◆ **WHAT YOU WILL DO**:
Reproduce the lines from the one containing "I want to click on add-button: +" through the one containing "at (451, 92).", renaming "record-field" to "entry-field" and leaving everything else unchanged.

Saved entries
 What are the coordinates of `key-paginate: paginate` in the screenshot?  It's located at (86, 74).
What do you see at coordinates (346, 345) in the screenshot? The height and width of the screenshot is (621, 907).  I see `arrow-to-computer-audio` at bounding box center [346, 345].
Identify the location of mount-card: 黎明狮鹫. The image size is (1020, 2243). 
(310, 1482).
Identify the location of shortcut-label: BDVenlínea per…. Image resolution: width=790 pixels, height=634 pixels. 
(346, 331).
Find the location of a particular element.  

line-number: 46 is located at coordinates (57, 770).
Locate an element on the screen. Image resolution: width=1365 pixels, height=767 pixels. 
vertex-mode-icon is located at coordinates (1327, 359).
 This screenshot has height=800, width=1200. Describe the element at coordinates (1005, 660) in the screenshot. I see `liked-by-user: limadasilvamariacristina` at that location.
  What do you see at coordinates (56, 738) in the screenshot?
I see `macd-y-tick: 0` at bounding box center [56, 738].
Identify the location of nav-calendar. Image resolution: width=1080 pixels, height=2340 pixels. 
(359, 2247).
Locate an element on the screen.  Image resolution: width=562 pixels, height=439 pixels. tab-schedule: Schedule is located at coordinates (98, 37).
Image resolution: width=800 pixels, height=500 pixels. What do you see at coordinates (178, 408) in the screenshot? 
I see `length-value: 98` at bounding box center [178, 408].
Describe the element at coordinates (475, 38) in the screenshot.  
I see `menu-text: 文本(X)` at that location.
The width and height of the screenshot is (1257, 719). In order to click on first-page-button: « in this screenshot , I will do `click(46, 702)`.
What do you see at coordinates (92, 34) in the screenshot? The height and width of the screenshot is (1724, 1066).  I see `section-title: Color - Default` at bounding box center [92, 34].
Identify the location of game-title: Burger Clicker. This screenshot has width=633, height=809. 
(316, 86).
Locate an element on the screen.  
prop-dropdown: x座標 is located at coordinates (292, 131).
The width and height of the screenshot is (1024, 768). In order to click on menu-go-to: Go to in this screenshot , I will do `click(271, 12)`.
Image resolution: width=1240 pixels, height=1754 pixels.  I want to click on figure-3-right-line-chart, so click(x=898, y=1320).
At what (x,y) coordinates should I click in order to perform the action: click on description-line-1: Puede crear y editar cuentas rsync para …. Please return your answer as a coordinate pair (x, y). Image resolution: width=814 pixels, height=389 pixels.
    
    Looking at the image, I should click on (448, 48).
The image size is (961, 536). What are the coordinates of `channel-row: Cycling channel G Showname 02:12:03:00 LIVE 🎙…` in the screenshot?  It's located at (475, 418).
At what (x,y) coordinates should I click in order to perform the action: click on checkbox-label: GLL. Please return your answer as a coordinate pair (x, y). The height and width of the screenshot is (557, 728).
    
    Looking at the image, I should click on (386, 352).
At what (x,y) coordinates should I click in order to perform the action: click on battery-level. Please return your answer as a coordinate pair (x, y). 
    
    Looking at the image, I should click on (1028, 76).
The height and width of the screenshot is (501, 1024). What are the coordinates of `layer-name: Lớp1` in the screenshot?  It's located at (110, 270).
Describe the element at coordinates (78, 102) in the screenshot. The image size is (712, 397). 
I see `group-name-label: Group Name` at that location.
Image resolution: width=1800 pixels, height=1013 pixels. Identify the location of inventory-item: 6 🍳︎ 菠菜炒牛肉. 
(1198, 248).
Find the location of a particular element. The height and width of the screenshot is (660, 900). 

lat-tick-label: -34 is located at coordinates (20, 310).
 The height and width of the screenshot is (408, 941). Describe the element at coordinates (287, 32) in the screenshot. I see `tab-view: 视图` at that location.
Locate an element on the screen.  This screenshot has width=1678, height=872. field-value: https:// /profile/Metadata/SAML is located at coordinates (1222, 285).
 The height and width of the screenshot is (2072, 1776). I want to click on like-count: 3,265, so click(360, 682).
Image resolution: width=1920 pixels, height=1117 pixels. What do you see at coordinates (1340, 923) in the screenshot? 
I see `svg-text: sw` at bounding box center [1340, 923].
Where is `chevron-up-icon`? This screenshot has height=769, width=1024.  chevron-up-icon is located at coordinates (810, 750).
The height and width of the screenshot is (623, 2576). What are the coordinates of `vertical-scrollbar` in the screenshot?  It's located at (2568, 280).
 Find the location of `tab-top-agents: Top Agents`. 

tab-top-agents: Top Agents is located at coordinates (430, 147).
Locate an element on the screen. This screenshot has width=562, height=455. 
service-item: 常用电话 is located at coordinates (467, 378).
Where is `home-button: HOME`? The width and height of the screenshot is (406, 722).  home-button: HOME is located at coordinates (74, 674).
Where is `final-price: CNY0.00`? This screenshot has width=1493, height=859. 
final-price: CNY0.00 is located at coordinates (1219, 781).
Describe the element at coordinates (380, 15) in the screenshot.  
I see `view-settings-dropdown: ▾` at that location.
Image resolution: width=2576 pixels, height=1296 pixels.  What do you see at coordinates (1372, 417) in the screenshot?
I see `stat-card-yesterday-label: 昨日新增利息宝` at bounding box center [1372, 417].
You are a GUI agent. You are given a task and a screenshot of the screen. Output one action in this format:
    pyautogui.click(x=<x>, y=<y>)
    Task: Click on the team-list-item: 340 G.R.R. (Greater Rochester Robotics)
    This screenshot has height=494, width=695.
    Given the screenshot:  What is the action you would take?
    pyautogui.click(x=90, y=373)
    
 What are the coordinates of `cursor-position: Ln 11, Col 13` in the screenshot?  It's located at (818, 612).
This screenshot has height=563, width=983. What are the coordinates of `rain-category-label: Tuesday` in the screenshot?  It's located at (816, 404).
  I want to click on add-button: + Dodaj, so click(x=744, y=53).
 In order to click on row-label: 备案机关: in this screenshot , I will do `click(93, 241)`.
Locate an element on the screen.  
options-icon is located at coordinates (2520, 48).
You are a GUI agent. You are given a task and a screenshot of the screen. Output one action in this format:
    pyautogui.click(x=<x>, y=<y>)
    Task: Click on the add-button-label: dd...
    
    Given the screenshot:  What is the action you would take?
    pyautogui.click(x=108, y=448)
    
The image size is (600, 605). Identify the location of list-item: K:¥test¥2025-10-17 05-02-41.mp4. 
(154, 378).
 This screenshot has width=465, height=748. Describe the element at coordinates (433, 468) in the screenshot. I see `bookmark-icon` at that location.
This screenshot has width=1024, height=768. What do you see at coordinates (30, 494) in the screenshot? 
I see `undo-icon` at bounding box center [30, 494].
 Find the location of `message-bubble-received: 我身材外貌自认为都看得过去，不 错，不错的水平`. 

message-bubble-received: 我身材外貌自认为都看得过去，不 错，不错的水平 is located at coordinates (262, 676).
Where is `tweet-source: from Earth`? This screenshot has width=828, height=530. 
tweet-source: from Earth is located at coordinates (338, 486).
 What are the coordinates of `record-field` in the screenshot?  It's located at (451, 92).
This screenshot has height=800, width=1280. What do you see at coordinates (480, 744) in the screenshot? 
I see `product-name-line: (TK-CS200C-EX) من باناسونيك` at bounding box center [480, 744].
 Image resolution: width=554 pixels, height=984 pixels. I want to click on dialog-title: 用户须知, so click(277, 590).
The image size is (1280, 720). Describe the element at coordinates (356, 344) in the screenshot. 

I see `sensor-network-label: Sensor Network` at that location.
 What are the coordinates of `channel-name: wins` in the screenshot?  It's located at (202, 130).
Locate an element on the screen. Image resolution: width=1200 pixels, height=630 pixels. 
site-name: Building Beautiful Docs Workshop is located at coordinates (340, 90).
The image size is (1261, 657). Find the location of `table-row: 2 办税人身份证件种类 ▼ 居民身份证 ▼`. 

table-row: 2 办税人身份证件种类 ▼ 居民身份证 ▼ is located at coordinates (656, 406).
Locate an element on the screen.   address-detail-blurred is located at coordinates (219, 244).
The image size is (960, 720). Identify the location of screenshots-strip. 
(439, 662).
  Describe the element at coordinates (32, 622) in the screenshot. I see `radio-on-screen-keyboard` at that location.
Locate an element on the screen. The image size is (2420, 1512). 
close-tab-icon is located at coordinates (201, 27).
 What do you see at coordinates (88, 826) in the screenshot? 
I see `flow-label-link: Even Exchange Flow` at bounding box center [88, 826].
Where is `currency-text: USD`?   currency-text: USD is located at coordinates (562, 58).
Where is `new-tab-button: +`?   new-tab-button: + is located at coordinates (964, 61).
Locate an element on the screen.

◆ **WRITTEN RESPONSE**:
  I want to click on add-button: + Dodaj, so click(x=744, y=53).
 In order to click on row-label: 备案机关: in this screenshot , I will do `click(93, 241)`.
Locate an element on the screen.  
options-icon is located at coordinates (2520, 48).
You are a GUI agent. You are given a task and a screenshot of the screen. Output one action in this format:
    pyautogui.click(x=<x>, y=<y>)
    Task: Click on the add-button-label: dd...
    
    Given the screenshot:  What is the action you would take?
    pyautogui.click(x=108, y=448)
    
The image size is (600, 605). Identify the location of list-item: K:¥test¥2025-10-17 05-02-41.mp4. 
(154, 378).
 This screenshot has width=465, height=748. Describe the element at coordinates (433, 468) in the screenshot. I see `bookmark-icon` at that location.
This screenshot has width=1024, height=768. What do you see at coordinates (30, 494) in the screenshot? 
I see `undo-icon` at bounding box center [30, 494].
 Find the location of `message-bubble-received: 我身材外貌自认为都看得过去，不 错，不错的水平`. 

message-bubble-received: 我身材外貌自认为都看得过去，不 错，不错的水平 is located at coordinates (262, 676).
Where is `tweet-source: from Earth`? This screenshot has width=828, height=530. 
tweet-source: from Earth is located at coordinates (338, 486).
 What are the coordinates of `entry-field` in the screenshot?  It's located at (451, 92).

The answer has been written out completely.